## Required action:
With the images removed, write out each record exactly as given.

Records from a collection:
——————————
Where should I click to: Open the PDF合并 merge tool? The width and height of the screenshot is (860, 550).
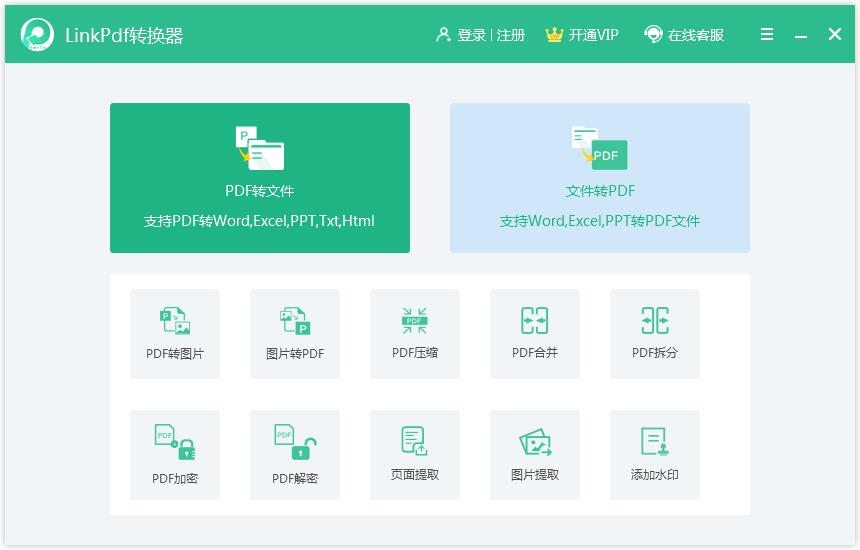534,333
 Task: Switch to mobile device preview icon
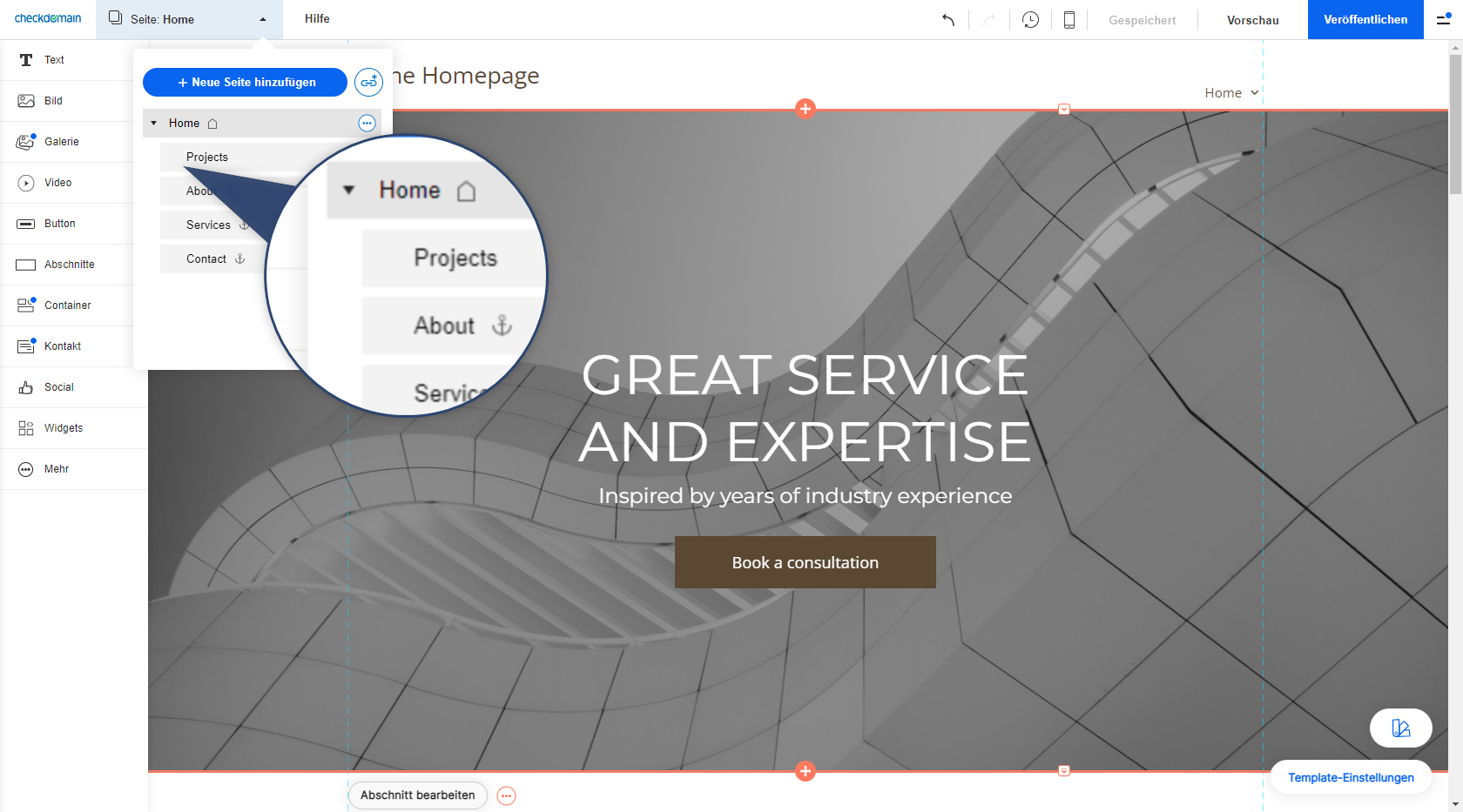[1069, 20]
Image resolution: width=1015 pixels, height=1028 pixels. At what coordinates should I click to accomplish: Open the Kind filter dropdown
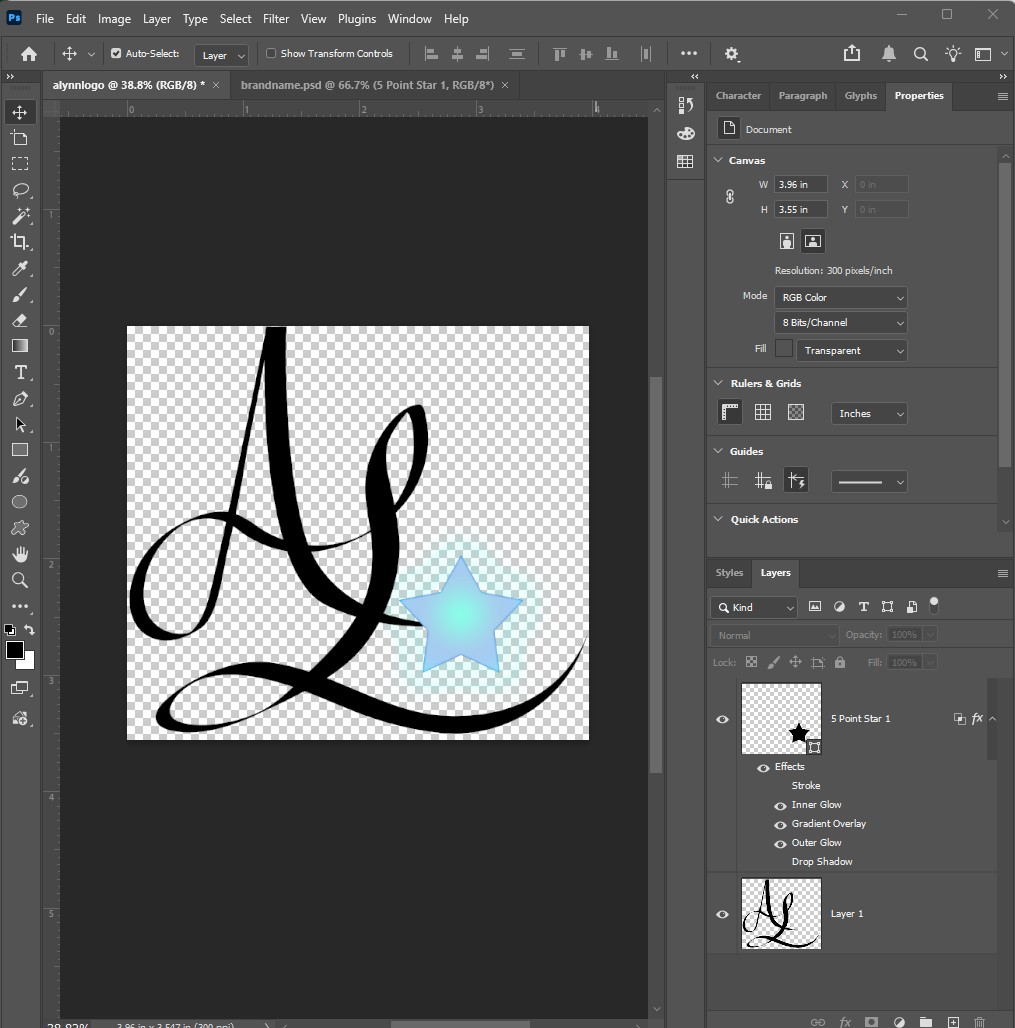click(x=754, y=607)
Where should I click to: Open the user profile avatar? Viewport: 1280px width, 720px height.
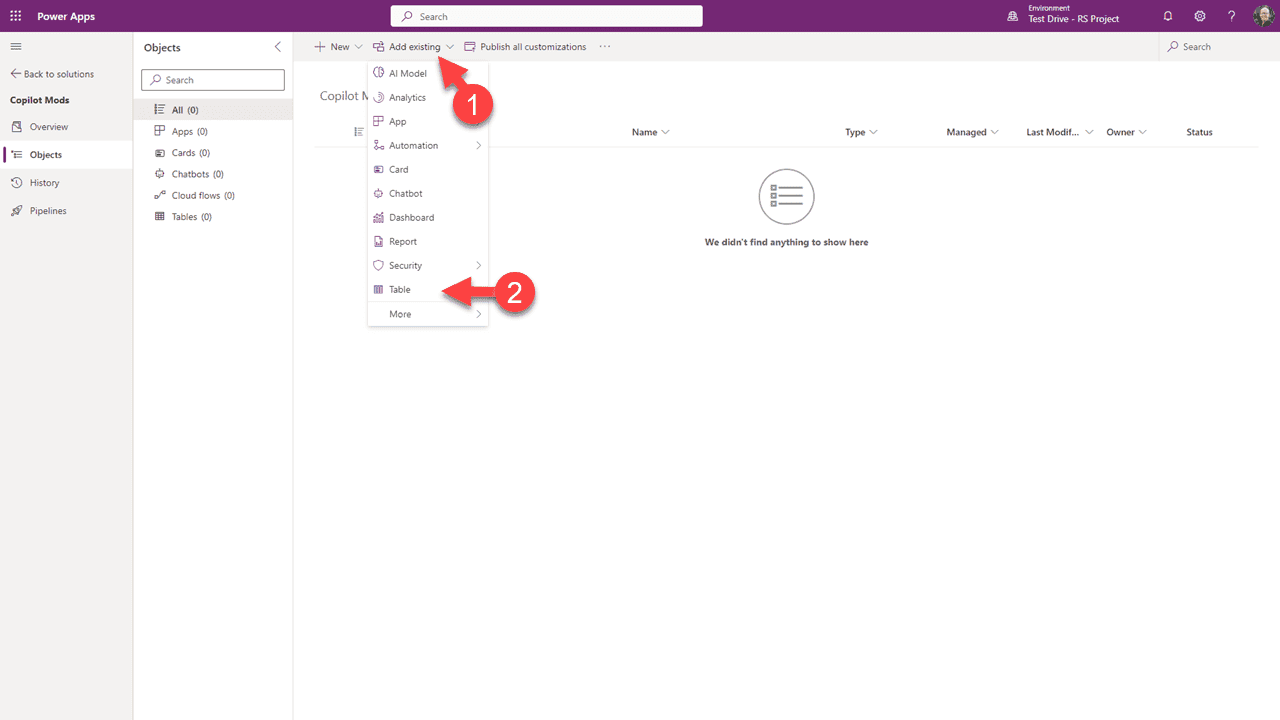coord(1263,16)
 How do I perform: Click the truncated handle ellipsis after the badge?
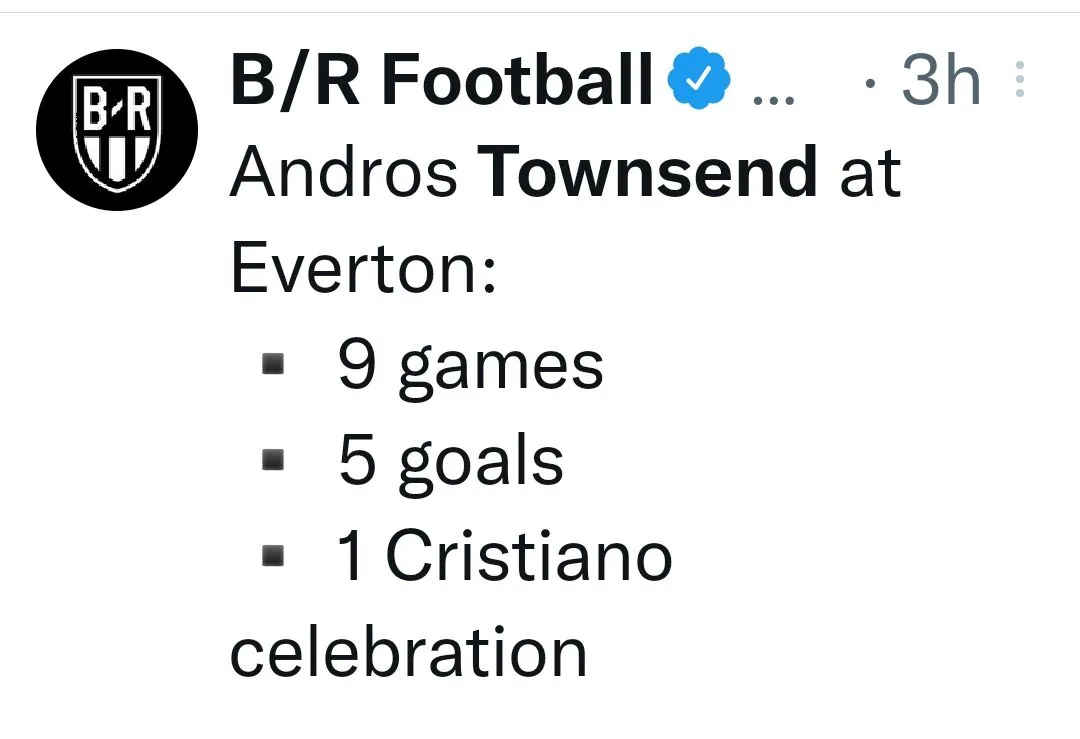pyautogui.click(x=772, y=98)
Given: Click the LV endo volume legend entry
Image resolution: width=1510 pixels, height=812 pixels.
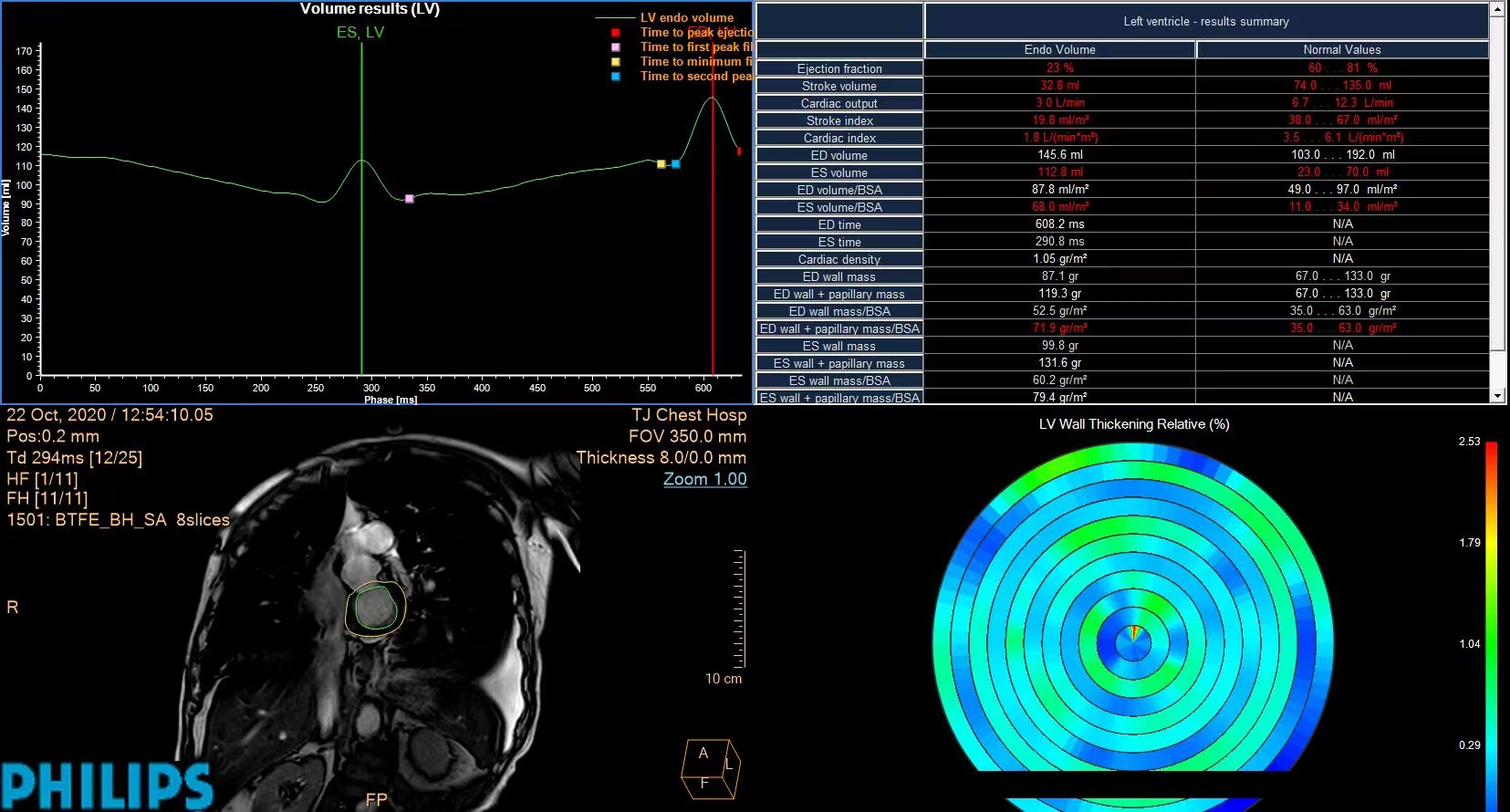Looking at the screenshot, I should tap(686, 17).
——————————
## Response to this exercise:
Where should I click to: Open the PDF合并 merge tool? The width and height of the screenshot is (860, 550).
534,333
 Task: Switch to mobile device preview icon
[1069, 20]
Image resolution: width=1015 pixels, height=1028 pixels. At what coordinates should I click to accomplish: Open the Kind filter dropdown
click(x=754, y=607)
Where should I click to: Open the user profile avatar? Viewport: 1280px width, 720px height.
coord(1263,16)
 How do I perform: Click the truncated handle ellipsis after the badge?
pyautogui.click(x=772, y=98)
Given: Click the LV endo volume legend entry
Image resolution: width=1510 pixels, height=812 pixels.
Looking at the screenshot, I should tap(686, 17).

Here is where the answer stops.